Glenn Harpur is a coffee aficionado and resides in the vibrant town of Durban, South Africa. Glenn and I grew up together and share many passions such as coffee, surfing, South African slang, debating SA politics, and overemphasizing words (yoooh). Okay so here is the beginning of a series of posts by Glenn Harpur – the legendary Durbanite who comes from the ultimate Durban family:
Glenn at Westbrook after a good breakfast
“Good morning and welcome to a new space on the Woodsmoke website. This blog will focus on coffee in all its splendour (or “splendor”, as those Stateside would say).
Why is it important to drink good coffee and to roast, grind and prepare it in the right way (and yes, there is a “right” way)?

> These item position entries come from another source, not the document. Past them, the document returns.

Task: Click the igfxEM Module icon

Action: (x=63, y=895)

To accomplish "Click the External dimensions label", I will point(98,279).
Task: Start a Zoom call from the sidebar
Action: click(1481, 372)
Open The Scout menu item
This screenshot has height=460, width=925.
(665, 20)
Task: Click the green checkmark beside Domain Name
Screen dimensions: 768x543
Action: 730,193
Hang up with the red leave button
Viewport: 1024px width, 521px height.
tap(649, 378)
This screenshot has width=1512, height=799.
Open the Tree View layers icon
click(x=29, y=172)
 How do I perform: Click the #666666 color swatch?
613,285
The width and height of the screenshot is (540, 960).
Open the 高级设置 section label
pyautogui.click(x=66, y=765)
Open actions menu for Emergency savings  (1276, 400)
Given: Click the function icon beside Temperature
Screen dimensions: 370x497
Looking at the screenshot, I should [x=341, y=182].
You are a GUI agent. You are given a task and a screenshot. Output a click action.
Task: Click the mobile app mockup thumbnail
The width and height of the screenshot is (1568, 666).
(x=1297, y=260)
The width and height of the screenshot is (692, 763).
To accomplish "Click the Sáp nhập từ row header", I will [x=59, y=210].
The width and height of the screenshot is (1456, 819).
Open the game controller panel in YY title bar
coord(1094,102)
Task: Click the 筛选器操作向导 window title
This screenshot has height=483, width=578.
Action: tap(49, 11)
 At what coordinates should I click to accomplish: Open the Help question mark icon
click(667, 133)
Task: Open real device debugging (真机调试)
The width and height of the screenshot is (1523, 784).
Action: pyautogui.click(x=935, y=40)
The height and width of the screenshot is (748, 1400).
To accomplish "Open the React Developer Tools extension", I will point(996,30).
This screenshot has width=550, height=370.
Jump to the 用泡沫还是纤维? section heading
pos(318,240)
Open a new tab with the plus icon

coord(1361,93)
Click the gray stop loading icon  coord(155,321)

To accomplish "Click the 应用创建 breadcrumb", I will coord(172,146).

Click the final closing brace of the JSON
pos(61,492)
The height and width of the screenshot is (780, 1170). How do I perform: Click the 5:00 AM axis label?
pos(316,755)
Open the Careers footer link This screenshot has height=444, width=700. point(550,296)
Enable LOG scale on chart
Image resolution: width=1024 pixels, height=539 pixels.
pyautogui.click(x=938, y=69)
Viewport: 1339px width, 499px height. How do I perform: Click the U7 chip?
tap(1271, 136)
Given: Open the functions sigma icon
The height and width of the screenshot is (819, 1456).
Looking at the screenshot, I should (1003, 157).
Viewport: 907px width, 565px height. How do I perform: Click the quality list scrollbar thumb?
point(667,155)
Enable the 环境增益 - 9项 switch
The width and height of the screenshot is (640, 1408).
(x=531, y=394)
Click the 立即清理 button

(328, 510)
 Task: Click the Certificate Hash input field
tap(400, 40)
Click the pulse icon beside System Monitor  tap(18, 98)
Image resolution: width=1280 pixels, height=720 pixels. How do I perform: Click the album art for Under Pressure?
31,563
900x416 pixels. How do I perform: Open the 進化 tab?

Well, think of it this way: a typical Arabica coffee tree takes three to five years to bare fruit. Once this period has passed, only the best berries from each tree are picked. The beans from inside each of these berries are then sold off in groups or “lots” and shipped from their place of origin (perhaps Guatemala, Brazil, Kenya or Ethiopia) to the countries in which they will be roasted. Now, already we have a journey that has involved a number of years, hundreds of people and thousands of miles. It is at this point that many a decent coffee bean is nuked, having the life blitzed out of it by an over-zealous roaster who seeks simply to attain a dark roast without due regard to the complex natural flavours (anything from the delightfully citrussy zing of Ethiopian Yirgacheffe to the sweet floral notes of Kenya AA or the deep chocolatey comfort favoured by many espresso drinkers) latent in the raw, or “green”, beans! Should the little guys survive this step, they are packed and then, hopefully, sold within a few days. They then take up residency in your kitchen, hoping to be ground correctly (once again, within a few days of having been roasted) for the type of caffeinated drink you’re making.
Now, knowing all this, do you really want to be the weak link in the chain?